Observers say the amount of such share-pledged loans, currently at about 1 trillion rupees ($14 billion), will shrink further, raising risks of a broader fallout. Business chiefs around the world including Elon Musk at Tesla Inc. and Larry Ellison at Oracle Corp. have used their shares to access cash for personal ventures. In China, the practice has led to margin call-induced stock routs and lenders fighting in courts to reclaim funds in the case of defaults.
The twist in India is that founders have relied on such funds to bankroll risky attempts to build business groups into bigger conglomerates, often with forays into real estate. They may be forced to refinance through more expensive channels if the pledged-share loan market keeps contracting. Such strains would hurt India’s credit market, still jittery aftershock defaults by the IL&FS group last year.
What Spooked Indian Lenders?
The matter came to a head last month with these cases:
Lenders sold shares in tycoon Anil Ambani’s companies after the value of collateral plummeted. The billionaire’s conglomerate called the sales “illegal, motivated and wholly unjustified,” and filed a suit against one of the lenders.
Media tycoon Subhash Chandra’s Essel Group signed a pact with its lenders last month that prevents them from selling shares of the group’s listed firms until Sept. 30. Lenders won’t classify the group’s borrowings secured by shares as bad debts even if the stock prices fall, according to the pact.
Offering stock as collateral for loans can be an easy way to obtain cash in good times when stock prices are rising. But when shares fall, and lenders seek additional collateral to cover the declines, owners who have most of their wealth tied up in their companies may not be able to meet those calls.
How Bad is the Situation?
Two lenders who frequently extended loans to founders backed by pledged shares haven’t done any for at least the last month, according to people with knowledge of the matter, who asked not to be identified because the details are private.
The last time they went so long without doing such loans was in 2013, they said.

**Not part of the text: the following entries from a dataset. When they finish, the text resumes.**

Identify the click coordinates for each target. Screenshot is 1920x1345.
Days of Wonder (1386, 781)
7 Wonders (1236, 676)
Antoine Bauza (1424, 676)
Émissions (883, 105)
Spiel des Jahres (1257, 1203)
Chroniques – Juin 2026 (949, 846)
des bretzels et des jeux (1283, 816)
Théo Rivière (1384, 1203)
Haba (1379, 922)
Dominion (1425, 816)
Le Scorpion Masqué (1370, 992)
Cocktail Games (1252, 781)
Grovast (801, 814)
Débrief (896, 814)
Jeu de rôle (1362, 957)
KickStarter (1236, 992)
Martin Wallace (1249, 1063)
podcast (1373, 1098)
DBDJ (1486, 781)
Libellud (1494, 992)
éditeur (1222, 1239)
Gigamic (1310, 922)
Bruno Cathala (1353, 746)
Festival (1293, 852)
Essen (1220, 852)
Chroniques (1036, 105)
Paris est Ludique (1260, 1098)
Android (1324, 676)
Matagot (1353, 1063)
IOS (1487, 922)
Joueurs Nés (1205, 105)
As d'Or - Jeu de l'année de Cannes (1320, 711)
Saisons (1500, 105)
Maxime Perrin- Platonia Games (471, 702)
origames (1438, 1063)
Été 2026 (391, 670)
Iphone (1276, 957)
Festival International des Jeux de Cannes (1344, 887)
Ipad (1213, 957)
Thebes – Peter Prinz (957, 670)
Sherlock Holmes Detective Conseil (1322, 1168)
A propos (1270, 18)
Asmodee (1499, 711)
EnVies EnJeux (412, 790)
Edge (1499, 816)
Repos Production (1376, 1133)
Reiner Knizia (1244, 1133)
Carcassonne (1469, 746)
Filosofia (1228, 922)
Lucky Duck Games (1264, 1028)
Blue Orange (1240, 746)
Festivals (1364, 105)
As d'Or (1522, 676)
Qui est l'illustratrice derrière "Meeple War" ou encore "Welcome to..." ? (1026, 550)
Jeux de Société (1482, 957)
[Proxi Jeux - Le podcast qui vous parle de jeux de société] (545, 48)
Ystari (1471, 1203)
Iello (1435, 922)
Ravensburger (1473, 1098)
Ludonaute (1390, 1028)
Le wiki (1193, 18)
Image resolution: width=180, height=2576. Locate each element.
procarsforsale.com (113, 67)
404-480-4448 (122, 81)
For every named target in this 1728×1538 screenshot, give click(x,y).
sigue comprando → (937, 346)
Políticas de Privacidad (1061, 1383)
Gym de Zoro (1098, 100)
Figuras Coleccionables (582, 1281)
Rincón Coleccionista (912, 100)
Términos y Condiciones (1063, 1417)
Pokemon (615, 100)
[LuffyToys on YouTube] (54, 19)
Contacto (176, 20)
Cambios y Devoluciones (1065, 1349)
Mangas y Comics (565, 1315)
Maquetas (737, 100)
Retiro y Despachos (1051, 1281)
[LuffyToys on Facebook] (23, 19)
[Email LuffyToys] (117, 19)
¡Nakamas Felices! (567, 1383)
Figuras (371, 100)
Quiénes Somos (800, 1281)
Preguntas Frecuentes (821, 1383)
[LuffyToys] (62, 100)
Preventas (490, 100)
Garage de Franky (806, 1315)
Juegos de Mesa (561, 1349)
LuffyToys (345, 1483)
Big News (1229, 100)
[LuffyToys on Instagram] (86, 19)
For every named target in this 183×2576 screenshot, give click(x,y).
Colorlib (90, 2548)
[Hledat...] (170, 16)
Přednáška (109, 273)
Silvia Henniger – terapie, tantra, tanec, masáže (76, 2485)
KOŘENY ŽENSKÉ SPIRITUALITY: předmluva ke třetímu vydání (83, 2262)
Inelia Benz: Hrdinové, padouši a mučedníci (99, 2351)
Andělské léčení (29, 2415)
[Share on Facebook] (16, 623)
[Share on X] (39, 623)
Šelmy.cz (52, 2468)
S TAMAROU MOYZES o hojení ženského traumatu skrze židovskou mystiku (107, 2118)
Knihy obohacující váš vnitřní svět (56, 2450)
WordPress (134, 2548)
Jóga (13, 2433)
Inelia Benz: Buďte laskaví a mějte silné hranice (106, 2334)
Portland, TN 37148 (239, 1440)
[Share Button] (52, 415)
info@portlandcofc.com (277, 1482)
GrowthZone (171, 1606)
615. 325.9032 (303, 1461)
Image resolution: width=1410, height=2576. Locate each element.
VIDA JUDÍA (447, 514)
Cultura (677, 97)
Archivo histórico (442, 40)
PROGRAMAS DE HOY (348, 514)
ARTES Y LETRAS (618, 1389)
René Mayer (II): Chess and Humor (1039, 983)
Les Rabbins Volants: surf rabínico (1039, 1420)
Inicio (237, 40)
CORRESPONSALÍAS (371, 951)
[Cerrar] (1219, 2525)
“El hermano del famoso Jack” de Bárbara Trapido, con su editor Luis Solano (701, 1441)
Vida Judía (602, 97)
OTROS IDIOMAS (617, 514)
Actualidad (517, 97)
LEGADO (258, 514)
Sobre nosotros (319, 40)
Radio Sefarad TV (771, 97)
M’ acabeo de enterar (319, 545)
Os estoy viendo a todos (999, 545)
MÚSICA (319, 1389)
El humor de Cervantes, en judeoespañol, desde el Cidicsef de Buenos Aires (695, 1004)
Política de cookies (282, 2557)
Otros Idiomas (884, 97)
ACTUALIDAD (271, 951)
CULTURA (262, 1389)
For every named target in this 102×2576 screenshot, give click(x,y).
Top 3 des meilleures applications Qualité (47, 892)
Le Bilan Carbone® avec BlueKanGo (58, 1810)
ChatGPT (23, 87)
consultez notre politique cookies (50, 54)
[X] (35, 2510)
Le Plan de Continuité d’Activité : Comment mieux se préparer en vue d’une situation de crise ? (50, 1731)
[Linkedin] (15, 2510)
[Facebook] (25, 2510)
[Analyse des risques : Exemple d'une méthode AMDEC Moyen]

The total outstanding amount of such share-pledged loans has dropped 20 per cent from a year ago to Rs 1 trillion, according to Edelweiss Financial Services. It’s set to shrink another 30-40 per cent in the coming year, said Ajay Manglunia, head of fixed-income at the firm.
Brickwork Ratings India, which rates more such debt than any other local firm, has also seen requests for such credit reviews dry up over the last month.
If the funding channel keeps drying up, one silver lining could be less damage from margin calls. There’s currently still a lot at stake. Founders at 820 companies have pledged Rs 2.3 trillion of shares as collateral against their borrowings, according to the latest data.
“I hope founders of Indian firms learn a lesson from this and only look to this mode of raising funds as a last resort as it has implicit risk,” said Manish Sonthalia, chief investment officer of portfolio management services at Motilal Oswal Asset Management Co. in Mumbai.